Written by Brittany Friesen
Jordan Loewen-Colón began his post-secondary educational journey with a Bachelor of Arts from Ohio State University and the hope of pursuing a career in law and politics. However, an oversaturation of opportunities at such a large school led to a dilemma, as his interests both personally and academically stratified into a plethora of fields and disciplines with no clear professional future. Upon graduation, he decided to pursue further education with a Master of Divinity from Princeton Theological Seminary.
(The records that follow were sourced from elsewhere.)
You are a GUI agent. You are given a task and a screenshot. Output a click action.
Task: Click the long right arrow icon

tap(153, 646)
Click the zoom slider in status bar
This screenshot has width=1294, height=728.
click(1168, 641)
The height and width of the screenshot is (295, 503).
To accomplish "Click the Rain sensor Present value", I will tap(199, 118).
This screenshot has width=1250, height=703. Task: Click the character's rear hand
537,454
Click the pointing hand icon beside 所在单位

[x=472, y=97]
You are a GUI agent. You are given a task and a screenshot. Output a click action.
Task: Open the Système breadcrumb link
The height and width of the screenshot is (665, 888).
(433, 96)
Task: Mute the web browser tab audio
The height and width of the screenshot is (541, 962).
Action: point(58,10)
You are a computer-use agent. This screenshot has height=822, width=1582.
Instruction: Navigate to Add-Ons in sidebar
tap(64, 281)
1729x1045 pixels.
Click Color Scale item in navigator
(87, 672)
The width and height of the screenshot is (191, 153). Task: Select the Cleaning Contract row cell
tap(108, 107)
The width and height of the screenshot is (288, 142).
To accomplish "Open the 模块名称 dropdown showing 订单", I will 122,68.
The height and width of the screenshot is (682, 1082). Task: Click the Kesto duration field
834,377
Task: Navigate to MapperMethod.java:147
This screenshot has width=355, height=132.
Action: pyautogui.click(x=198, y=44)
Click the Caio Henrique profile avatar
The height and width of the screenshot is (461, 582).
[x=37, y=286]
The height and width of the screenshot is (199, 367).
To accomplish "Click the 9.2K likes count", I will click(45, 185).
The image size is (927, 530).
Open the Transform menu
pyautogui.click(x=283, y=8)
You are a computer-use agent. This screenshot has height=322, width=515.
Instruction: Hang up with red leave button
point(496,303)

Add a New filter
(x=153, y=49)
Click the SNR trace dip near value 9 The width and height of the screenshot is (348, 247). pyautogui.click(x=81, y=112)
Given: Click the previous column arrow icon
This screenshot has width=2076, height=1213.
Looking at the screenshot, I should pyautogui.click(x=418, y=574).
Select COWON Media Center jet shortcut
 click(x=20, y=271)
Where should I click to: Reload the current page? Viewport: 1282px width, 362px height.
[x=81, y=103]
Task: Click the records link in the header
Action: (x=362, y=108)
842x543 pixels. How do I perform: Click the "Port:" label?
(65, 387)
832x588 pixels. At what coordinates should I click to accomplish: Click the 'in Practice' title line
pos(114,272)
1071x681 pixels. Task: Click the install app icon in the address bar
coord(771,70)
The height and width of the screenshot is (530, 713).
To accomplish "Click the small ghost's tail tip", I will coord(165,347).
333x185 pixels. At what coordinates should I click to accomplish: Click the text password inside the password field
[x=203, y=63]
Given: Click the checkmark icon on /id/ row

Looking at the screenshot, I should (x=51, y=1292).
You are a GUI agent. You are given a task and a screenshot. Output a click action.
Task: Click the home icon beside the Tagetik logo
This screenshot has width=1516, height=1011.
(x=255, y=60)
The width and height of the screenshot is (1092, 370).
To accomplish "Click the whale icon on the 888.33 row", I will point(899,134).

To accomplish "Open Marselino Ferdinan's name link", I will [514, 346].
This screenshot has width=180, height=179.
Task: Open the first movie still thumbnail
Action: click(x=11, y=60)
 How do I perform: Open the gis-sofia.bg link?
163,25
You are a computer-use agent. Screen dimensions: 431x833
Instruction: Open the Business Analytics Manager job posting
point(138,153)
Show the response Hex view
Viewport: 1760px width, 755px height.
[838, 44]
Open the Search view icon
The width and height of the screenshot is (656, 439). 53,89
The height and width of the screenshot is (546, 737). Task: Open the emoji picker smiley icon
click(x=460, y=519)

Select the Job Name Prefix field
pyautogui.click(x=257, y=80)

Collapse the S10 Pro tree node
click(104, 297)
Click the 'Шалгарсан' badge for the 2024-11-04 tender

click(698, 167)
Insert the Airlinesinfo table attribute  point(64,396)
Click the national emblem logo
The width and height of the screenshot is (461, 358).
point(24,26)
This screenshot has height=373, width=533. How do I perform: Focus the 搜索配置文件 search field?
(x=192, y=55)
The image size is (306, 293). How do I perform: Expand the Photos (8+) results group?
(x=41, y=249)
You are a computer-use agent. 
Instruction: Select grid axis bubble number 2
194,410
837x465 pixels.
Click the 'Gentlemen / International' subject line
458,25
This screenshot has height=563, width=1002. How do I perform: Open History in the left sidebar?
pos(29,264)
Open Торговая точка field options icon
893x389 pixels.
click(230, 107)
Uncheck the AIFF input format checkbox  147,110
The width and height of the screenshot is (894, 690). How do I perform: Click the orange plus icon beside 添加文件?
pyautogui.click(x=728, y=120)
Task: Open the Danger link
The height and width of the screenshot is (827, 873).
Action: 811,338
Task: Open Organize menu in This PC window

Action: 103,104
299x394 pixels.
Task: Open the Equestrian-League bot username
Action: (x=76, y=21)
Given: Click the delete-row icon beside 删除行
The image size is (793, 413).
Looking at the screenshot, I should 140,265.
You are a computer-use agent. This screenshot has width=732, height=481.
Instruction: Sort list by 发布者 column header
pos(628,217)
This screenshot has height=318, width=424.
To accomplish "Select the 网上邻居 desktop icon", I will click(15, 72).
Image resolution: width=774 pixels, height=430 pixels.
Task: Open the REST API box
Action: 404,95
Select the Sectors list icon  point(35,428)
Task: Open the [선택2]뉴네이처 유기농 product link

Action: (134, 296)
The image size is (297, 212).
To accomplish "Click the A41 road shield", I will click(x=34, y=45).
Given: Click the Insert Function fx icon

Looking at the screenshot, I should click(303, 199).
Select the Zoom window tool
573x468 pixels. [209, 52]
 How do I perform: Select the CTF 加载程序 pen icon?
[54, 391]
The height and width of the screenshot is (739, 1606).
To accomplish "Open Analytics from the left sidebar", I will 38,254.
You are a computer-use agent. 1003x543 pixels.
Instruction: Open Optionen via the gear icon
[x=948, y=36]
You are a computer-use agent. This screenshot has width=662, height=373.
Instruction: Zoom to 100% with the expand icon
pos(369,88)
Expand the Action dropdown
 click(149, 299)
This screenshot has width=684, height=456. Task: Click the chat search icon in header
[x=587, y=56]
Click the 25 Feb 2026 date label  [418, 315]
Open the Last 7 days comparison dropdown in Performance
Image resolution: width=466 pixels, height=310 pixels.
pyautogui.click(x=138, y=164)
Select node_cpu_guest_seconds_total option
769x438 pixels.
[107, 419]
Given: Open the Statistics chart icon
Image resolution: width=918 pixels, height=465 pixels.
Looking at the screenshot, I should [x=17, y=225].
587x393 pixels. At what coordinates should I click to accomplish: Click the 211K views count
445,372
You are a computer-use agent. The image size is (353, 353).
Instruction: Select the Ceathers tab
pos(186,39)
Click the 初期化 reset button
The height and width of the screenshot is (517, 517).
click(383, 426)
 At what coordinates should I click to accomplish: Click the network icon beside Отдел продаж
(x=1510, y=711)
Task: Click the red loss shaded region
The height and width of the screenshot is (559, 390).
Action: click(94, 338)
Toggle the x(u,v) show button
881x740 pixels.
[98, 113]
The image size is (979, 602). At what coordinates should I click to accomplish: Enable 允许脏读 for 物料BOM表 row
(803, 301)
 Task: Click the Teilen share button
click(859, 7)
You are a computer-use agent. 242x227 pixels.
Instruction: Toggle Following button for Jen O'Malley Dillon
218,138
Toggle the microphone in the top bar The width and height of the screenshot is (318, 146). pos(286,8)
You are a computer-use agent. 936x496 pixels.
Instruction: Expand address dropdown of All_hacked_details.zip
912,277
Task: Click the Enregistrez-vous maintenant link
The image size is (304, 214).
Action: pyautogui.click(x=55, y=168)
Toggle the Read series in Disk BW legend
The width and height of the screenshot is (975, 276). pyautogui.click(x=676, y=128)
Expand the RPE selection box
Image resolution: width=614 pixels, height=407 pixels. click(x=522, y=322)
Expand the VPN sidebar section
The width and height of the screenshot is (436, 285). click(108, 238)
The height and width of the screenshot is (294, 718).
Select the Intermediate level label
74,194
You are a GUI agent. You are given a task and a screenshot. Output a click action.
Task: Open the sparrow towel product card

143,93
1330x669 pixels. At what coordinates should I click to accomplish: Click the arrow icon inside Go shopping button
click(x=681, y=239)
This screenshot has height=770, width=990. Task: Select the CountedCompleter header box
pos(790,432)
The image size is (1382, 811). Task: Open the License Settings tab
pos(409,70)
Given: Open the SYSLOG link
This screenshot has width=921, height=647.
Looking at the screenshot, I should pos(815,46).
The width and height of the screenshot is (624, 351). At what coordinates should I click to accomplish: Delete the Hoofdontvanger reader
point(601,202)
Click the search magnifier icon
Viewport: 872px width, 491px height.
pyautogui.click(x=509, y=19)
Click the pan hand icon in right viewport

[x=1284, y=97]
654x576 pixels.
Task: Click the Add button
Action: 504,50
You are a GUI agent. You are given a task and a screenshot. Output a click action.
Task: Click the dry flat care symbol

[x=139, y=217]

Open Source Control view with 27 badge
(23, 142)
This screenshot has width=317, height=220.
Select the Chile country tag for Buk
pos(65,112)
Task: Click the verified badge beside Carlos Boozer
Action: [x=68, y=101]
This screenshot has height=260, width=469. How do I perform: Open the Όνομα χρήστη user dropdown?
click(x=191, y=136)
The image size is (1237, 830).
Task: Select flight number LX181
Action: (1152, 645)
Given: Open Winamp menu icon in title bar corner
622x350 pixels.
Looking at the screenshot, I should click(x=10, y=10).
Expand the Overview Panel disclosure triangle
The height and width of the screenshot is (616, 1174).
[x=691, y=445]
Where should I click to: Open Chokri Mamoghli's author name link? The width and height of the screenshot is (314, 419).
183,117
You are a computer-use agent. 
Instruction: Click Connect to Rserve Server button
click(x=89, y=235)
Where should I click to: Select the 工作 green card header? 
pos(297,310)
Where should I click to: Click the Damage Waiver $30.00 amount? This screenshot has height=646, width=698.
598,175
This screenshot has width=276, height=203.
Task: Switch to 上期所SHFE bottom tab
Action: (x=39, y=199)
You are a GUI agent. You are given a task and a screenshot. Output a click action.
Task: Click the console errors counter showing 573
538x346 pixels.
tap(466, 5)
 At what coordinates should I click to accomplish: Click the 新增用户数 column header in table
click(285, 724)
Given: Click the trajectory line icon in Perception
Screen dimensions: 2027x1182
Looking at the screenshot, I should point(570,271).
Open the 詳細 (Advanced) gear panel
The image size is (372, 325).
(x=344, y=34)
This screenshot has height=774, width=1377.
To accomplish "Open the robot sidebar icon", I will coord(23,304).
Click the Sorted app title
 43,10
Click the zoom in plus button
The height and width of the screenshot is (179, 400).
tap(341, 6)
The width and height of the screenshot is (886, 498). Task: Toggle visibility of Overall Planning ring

It was there that his interest in human stories began to focus as he considered the ways in which people create and experience different realities that distinguish between the sacred and the profane.
This interest led him to complete a doctorate at Syracuse University within the religious studies department where his work coalesced around the ideas of philosophy, technology, and religious experience within his dissertation work. While initially these topics seem distantly related, Jordan shares the connection that allowed him to merge his early religious studies work with his later interests in gaming, virtual reality and data ethics, saying that “studying religion has allowed me to broaden out and consider how all technologies, digital and otherwise, are out to change how we think, feel and experience the world.” He offers video games as an example that, like religion, regulates and influences our behavior and emotions through ritual action.
Jordan joined the academic community at Queens University through a research position on The Digital Cancer Twin Project. This project intertwines data ethics, health medicine, philosophy and computing within an interdisciplinary research team. Their research aims to explore the idea of an AI informed digitally constructed model of a cancer patient that can be used to diagnose and project the growth of the cancer within a patient’s body. Jordan noted that what makes this particular fellowship so unique is that it has embedded the discussion of data ethics within the process of developing the technology itself, unlike many other projects which bring the ethics in after the technology has been let loose in the world. “It’s a model that larger companies and research firms should consider more seriously” he says.
Jordan also continues to hold an avid interest in the concept of play, video games, and virtual reality within his teaching and research. He finds gaming exciting because of its untapped potential as a form of pedagogy. Jordan explains that too many people still consider games as a place of play for children, but fail to see how adults might take advantage of opportunities for critical play that allows for new learning to take place. He explains that unlike other media, “what games add is an element of action and in doing so… your body learns it differently.” His work teaching students in classes such as History, Religion, and Video Games are opportunities to think carefully about play, video game technology and its design. “We need to be more critical about the things we engage in,” he explains and emphasizes the opportunities to use gaming and virtual reality within psychology, medicine and shaping the industry of gaming itself.
Although Jordan will always be active in the academic community, he hopes to transition into an industry role with a focus on technology or policy analysis in the next few years and continues to remain interested in research looking into video games, psychedelics, and virtual reality. Meanwhile, he will be teaching courses this fall that fuse religion, virtual reality, computer art, and artificial intelligence within the Religion and Computing departments of Queens, as well as finishing his current book Reality Technologies: The Religious Promises and Problems of Tech Culture (Fortress Press, 2024).